Anne in the Stands: Opener a treat

After witnessing last season's gameday traffic, my husband and I decided to leave extra early to get to the stadium on Opening Day -- so early we got there before the doors opened!

Despite a few snow banks dotting the parking lot, spring was in the air, and the sun was warm, especially out of the wind. Everywhere I looked, I saw adults and kids in Brewers jackets and hats. Inside the park, long lines of people waited to buy even more Brewers' gear.

An unmistakable tenor of joy radiated through our fabulous Miller Park, as people settled noisily into the stands, nodding and high-fiving strangers around them or toasting each other with their beer cups.
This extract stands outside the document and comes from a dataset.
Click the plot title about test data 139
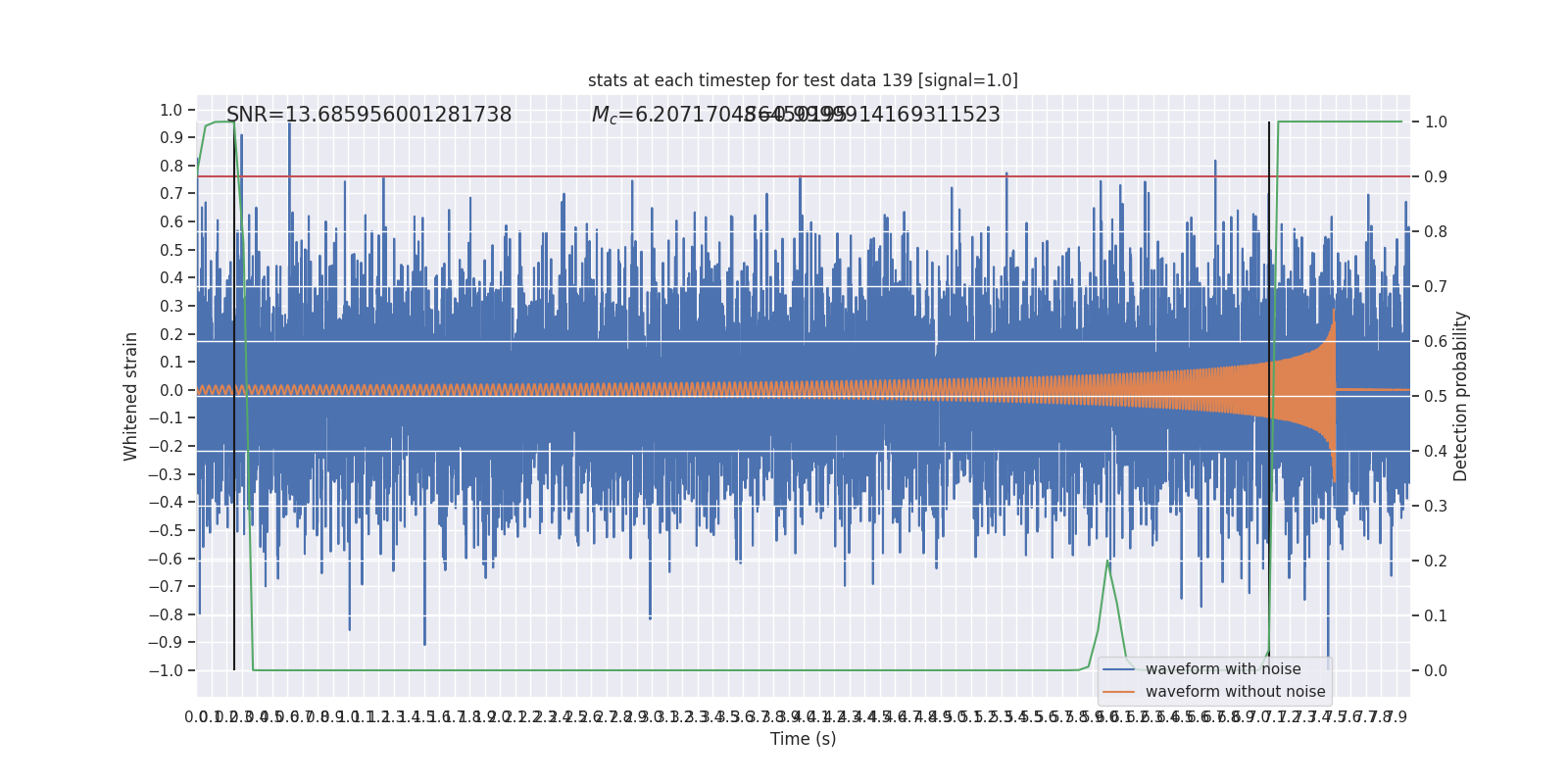 click(x=803, y=80)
Even in the long lines for the restrooms, people seemed cheerful and, believe it or not, patient.

As he has for the last couple of years, team owner Mark Attanasio's father, Joseph, sang the national anthem to the whoops and applause of the sellout crowd. When he got to the part about "the bombs bursting in air" and the fireworks exploded, I jumped and felt my heart banging in my chest.
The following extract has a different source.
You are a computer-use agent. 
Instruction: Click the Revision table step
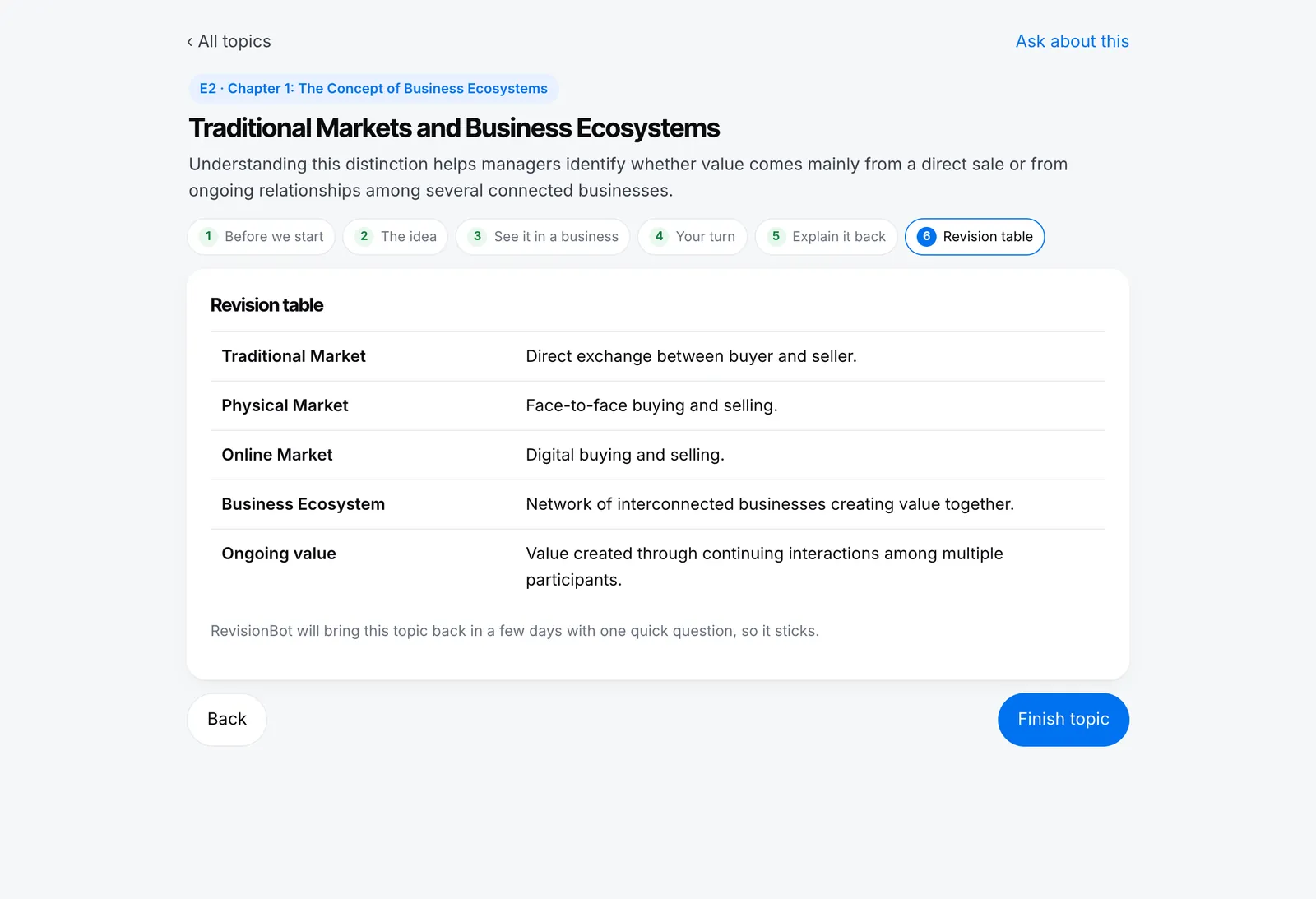click(975, 237)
The regular gang of season-ticket holders that sits around me is back, hopeful and excited to see our team play even better than last year. I especially enjoyed watching how well our new catcher, Jason Kendall, works with the pitchers. As a bonus, the man is also a hitter. After three games against the Giants, his average leaped to .467 and then climbed over .500 during the Reds series.

Gabe Kapler is impressive. He too boasts a .500-plus batting average. However, once Mike Cameron joins the club after his stint in the doghouse, Kapler might not get as much playing time. That's too bad, because I confess he leaped to the top of my MVP list in the good looks department. (Other deserving players will be named later.)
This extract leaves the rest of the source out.